▸ Dataset content
----

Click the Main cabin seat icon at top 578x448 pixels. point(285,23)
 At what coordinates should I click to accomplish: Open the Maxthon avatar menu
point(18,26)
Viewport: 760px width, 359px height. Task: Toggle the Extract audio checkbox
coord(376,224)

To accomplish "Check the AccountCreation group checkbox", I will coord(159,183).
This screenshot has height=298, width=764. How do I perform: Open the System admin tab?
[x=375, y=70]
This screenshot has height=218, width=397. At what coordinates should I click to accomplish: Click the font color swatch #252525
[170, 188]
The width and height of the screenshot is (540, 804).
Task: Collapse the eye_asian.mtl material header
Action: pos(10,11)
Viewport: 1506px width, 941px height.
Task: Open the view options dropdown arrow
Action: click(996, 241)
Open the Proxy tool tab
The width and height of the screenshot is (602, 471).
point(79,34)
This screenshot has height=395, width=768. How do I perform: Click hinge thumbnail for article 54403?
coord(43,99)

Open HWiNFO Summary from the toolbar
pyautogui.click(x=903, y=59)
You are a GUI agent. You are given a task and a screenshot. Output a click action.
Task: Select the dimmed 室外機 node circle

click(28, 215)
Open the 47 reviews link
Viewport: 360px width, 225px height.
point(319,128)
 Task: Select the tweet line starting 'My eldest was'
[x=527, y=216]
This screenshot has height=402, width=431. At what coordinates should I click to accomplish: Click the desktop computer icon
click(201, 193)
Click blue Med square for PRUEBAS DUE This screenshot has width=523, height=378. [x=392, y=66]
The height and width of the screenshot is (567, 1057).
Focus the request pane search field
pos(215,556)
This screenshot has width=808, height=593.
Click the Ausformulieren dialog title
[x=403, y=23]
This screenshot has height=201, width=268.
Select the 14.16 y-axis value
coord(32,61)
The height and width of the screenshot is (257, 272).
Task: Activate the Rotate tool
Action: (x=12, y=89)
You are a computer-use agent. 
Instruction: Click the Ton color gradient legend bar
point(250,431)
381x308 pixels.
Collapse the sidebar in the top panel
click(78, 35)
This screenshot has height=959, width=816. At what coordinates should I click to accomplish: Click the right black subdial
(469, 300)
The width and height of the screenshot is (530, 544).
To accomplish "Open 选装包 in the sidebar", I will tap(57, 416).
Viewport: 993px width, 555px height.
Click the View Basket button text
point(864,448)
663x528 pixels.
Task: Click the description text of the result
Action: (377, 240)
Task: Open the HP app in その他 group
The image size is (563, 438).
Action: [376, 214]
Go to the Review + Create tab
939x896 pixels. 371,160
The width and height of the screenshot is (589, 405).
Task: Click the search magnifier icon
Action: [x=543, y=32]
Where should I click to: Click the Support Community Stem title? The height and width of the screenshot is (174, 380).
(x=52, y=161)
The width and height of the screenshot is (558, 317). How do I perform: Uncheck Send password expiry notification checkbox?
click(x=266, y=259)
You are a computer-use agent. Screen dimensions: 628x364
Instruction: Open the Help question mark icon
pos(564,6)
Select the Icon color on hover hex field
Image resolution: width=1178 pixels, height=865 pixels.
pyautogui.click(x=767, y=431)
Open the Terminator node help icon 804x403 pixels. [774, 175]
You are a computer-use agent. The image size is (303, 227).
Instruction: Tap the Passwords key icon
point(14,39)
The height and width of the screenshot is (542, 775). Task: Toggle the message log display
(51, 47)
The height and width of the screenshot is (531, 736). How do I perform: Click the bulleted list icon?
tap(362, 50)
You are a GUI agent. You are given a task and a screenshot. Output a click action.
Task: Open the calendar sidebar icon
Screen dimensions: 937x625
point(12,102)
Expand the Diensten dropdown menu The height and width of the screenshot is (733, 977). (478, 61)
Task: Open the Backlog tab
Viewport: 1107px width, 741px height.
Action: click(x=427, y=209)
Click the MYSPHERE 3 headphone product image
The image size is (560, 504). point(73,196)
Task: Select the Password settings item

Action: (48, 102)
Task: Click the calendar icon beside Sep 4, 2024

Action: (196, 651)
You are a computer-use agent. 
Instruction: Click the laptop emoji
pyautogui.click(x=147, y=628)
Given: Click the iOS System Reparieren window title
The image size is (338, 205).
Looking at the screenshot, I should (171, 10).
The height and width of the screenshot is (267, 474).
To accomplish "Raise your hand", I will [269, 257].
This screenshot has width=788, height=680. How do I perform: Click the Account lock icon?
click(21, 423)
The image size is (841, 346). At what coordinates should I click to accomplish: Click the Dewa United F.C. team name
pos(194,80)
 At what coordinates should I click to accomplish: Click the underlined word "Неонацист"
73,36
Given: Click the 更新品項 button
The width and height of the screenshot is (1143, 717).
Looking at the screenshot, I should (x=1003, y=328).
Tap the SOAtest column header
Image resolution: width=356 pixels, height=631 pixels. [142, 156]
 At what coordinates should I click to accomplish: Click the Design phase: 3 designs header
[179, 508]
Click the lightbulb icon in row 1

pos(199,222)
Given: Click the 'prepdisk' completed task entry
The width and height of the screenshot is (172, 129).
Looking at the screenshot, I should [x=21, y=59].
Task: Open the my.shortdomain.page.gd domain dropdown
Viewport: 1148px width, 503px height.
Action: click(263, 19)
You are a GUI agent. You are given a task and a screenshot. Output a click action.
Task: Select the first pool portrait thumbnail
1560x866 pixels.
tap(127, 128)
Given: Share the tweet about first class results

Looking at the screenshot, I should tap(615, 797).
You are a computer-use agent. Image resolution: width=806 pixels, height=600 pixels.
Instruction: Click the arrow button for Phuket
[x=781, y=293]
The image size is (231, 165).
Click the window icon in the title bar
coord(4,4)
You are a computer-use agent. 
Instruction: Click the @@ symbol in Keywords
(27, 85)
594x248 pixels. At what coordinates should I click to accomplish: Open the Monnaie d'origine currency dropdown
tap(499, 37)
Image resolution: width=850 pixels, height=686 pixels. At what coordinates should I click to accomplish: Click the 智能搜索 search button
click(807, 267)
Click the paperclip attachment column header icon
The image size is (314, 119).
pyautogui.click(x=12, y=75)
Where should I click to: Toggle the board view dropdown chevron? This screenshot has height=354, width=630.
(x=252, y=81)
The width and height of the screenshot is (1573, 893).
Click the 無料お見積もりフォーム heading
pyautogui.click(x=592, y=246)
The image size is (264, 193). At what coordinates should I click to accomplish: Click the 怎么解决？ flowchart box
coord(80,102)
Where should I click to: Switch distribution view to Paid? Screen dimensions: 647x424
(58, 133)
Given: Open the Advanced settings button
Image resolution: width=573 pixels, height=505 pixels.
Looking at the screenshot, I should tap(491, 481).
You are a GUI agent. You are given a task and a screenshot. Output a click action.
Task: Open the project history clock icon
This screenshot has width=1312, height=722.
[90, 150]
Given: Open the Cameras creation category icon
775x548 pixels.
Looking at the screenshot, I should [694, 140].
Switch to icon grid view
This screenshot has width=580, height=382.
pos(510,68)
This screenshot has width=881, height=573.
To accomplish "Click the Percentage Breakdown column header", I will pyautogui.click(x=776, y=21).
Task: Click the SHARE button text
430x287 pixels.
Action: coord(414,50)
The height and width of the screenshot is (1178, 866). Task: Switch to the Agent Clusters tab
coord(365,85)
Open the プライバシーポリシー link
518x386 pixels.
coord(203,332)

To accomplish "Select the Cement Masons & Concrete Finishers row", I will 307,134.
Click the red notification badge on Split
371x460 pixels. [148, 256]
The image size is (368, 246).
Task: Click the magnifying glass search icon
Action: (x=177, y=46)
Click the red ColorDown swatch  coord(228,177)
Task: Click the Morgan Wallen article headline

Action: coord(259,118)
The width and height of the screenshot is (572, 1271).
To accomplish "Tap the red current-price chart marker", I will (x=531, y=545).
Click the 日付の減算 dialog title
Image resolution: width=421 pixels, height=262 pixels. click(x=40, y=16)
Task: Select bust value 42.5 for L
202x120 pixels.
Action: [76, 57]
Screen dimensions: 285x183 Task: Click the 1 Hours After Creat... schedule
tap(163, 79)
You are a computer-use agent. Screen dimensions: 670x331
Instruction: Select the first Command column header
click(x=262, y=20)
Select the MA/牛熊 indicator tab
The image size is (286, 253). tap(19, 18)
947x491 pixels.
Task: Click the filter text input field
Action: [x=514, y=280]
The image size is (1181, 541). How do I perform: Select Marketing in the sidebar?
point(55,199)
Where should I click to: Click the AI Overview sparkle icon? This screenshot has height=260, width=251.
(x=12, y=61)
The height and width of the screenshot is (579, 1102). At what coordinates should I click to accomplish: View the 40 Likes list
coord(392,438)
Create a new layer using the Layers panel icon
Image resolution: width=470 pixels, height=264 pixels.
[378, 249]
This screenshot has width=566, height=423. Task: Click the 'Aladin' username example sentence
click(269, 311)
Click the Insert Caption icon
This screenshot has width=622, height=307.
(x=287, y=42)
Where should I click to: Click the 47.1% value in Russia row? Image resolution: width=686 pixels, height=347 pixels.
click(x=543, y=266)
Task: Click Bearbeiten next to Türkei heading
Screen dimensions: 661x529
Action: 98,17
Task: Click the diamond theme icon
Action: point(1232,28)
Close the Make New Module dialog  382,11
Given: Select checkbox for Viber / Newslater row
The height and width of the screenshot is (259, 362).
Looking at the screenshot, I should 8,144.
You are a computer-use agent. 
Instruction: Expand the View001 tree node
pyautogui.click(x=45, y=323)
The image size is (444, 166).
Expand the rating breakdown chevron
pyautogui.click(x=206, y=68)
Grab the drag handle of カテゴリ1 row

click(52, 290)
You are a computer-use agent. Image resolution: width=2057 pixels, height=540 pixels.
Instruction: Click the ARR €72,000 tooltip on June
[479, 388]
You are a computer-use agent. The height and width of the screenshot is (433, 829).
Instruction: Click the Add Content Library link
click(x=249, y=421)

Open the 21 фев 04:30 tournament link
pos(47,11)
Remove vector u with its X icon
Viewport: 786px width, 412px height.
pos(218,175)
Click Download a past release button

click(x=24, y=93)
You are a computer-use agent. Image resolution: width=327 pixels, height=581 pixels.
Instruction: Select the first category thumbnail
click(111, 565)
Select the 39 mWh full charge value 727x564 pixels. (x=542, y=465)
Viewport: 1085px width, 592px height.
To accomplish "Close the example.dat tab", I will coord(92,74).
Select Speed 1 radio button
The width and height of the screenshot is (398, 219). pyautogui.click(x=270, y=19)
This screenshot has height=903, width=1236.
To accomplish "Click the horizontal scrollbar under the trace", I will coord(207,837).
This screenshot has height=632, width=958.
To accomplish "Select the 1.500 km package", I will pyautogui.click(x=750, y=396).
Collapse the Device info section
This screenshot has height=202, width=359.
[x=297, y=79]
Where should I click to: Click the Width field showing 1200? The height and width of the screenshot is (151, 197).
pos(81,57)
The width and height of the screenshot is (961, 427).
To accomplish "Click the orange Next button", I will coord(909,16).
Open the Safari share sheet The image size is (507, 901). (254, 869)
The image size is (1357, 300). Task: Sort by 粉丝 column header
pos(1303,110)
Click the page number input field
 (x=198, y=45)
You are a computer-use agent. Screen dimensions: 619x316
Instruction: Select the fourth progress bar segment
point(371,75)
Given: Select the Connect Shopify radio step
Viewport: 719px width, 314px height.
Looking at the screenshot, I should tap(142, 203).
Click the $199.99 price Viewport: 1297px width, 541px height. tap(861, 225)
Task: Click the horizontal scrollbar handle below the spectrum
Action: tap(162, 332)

----

▸ Required action
Find how many lines of the entries contain "will". Respond with the number only.

▸ Response to the task
10